**SELECTED EXCERPT**.
+-------+
What Is Fannie Mae, and How Could It Affect Your Home Loan?

Fannie Mae was created in 1938, but its current incarnation as a government-sponsored enterprise (GSE) didn’t begin until 1968. It is a financial institution which purchases mortgage-backed securities and provides guarantees on loans owned by others. It has since its inception been a major factor in the home loan market, but its role has expanded greatly since the current real estate malaise struck.

The reason for this newfound importance lies in the fact that it is a GSE, and so, unlike other financial institutions, its decisions are not solely market based. Indeed, since 1999 it has played a major role in creating loan availability for lower-income people in distressed areas, such as inner cities. Indeed, they are the largest entity enabling the subprime loans that have received so much press attention for their role in the current calamities.
+-------+
**EXTRACTED MATERIAL**.
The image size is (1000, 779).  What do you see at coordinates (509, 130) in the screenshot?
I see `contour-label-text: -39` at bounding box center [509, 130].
+-------+
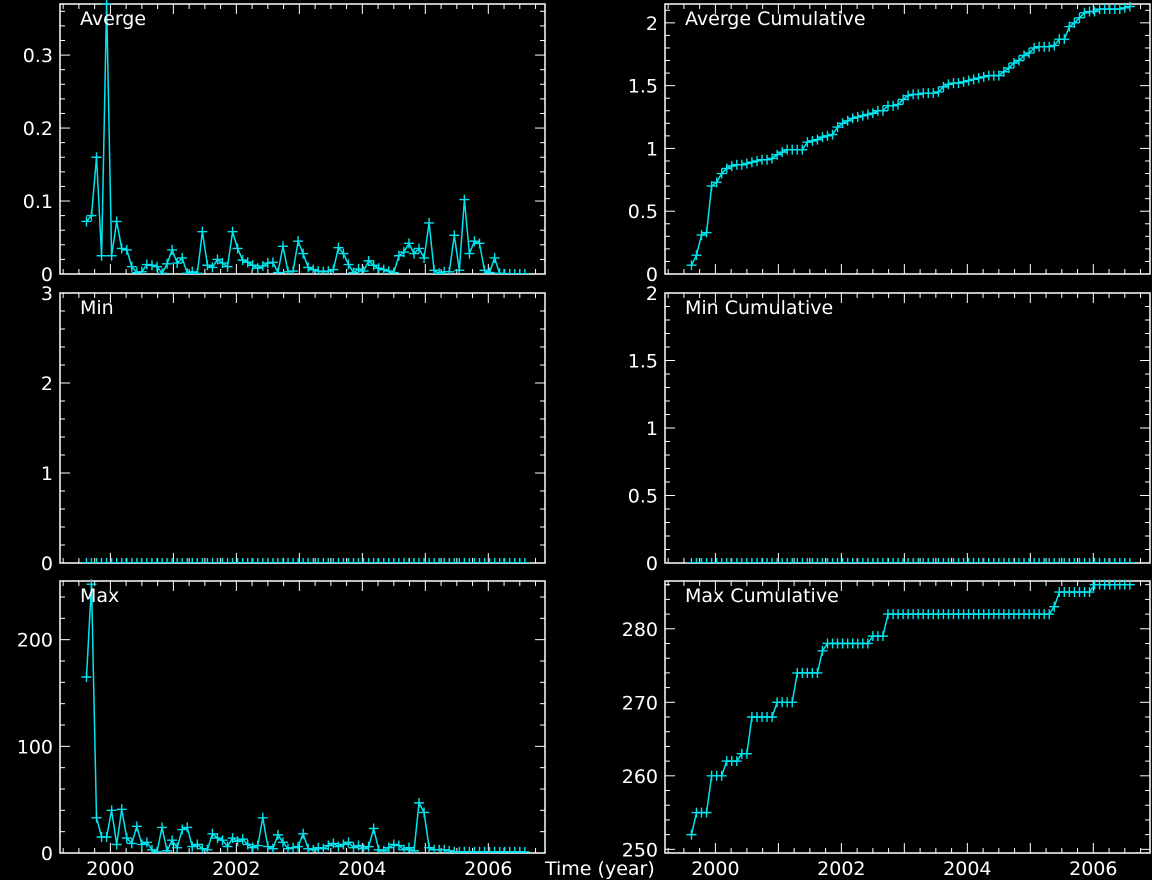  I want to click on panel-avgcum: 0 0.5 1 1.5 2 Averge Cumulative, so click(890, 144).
+-------+
**USING THE INFORMATION**.
1. List every year mentioned in the passage about Fannie Mae above.
2. Retype the passage about Fannie Mae from "The reason for" up to and including "the current calamities.", keeping every word and punctuation mark unchanged.

**WRITTEN RESPONSES**.
1. 1938, 1968, 1999

2.
The reason for this newfound importance lies in the fact that it is a GSE, and so, unlike other financial institutions, its decisions are not solely market based. Indeed, since 1999 it has played a major role in creating loan availability for lower-income people in distressed areas, such as inner cities. Indeed, they are the largest entity enabling the subprime loans that have received so much press attention for their role in the current calamities.